TASK: Transcribe every entry precisely, omitting nothing.

DATA PROVIDED:
+++++
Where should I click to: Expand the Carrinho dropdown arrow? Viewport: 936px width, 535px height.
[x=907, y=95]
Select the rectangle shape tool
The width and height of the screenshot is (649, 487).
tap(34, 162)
+++++
SOLUTION TO THIS TASK:
Where should I click to: Expand the Carrinho dropdown arrow? Viewport: 936px width, 535px height.
[x=907, y=95]
Select the rectangle shape tool
The width and height of the screenshot is (649, 487).
tap(34, 162)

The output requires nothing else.